=== Section Start ===

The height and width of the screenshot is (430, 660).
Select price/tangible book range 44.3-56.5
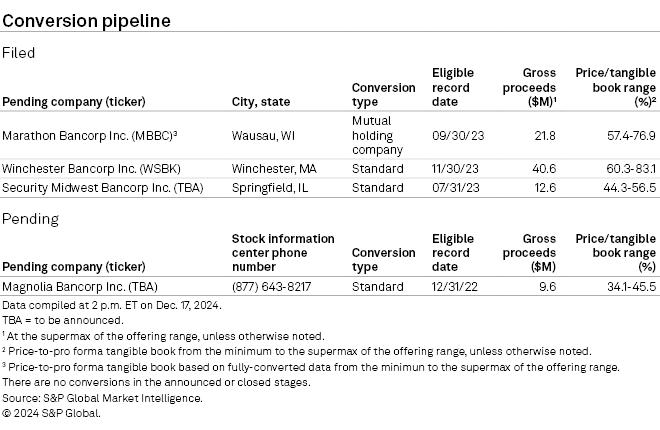coord(625,187)
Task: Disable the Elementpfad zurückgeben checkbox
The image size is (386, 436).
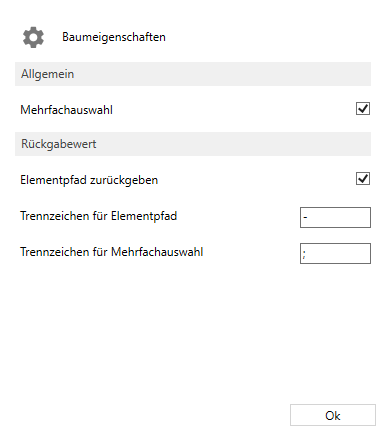Action: [363, 179]
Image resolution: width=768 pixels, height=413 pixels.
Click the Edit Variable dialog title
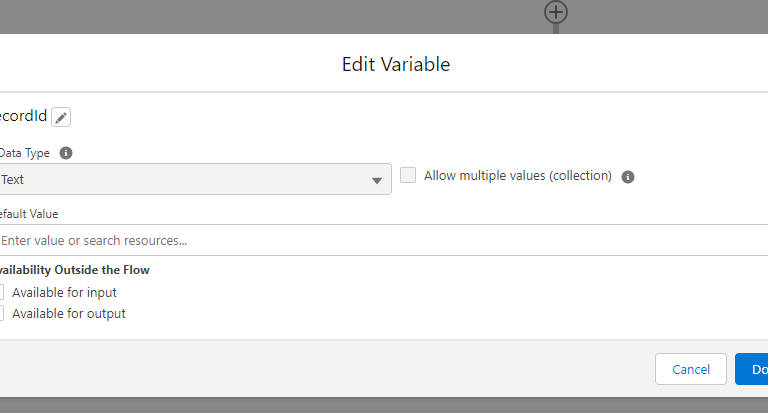tap(396, 64)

=== Section End ===

▶ [EXERCISE OBJECTIVE]: Copy out each line of the material above that holds the word "width".

▶ [TASK RESPONSE]:
The height and width of the screenshot is (430, 660).
Image resolution: width=768 pixels, height=413 pixels.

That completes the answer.